A recent report from Patently Apple shows that Apple has applied for some interesting patents lately. Patents are always good for a peek into what Apple has in mind for its future products, although many if not most of the patented ideas never come to fruition. Still, it’s interesting to ponder the possibilities allowed by Apple’s ideas.
The article explains the drawing in the lead photo I’ve used above:
Apple’s patent FIG. 4 is a simplified block diagram of a wrist-gesture processing system that can be included in a wearable; FIGS. 3A-3F illustrate wrist articulations. Extension (or dorsiflexion) is shown in FIG. 3A; flexion (or palmar flexion) is shown in FIG. 3B; abduction (or radial deviation) is shown in FIG. 3C; adduction (or ulnar deviation) is shown in FIG. 3D; pronation (or inward rotation) is shown in FIG. 3E; and supination (or outward rotation) is shown in FIG. 3F.
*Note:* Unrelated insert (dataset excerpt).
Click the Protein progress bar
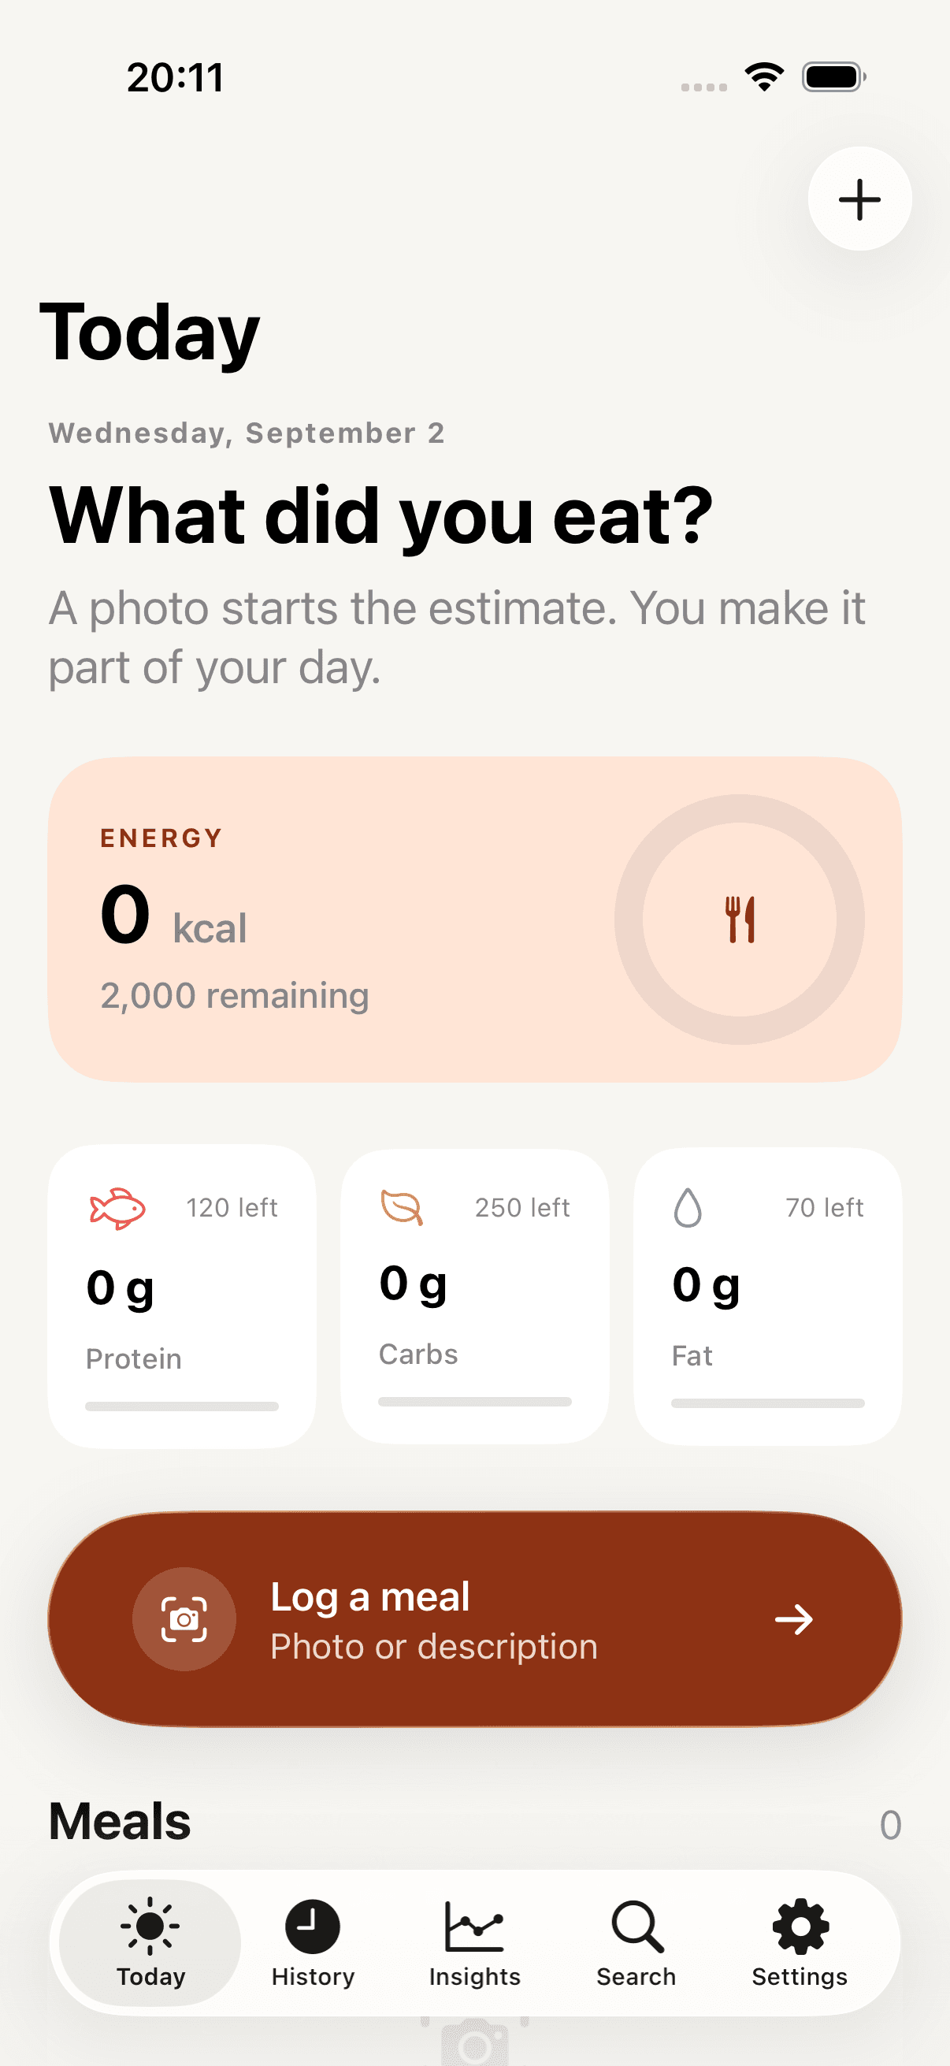The image size is (950, 2066). [x=182, y=1406]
Additionally, the article shows us a drawing indicating an Apple Watch camera:
They offer the following commentary:
Notable is the fact that Apple’s patent FIG .2 noted above shows us that a future Apple Watch will include camera. Apple notes that “Camera #229 can include, e.g., a compact digital camera that includes an image sensor such as a CMOS sensor and optical components (e.g. lenses) arranged to focus an image onto the image sensor, along with control logic operable to use the imaging components to capture and store still and/or video images. Images can be stored, e.g., in storage subsystem #204 and/or transmitted by a wearable device to other devices for storage. Depending on implementation, the optical components can provide fixed focal distance or variable focal distance; in the latter case, autofocus can be provided. In some embodiments, the camera can be disposed along an edge of face member, the top edge, and oriented to allow a user to capture images of nearby objects in the environment such as a bar code or QR code.”
Frankly, I’m not sure I want either wrist gestures or a camera on my Apple Watch. I can imagine wrist gestures happening accidentally and activating some app I don’t want as I go about my normal activities. Sure, a camera would be marginally useful for scanning QR codes, but I have no desire to take wrist selfies. Plus, once you add a camera to a device, there are security issues that may necessitate removing the Apple Watch in certain situations. If this is where the Apple Watch is heading, I’m not sure I’ll be upgrading anytime soon.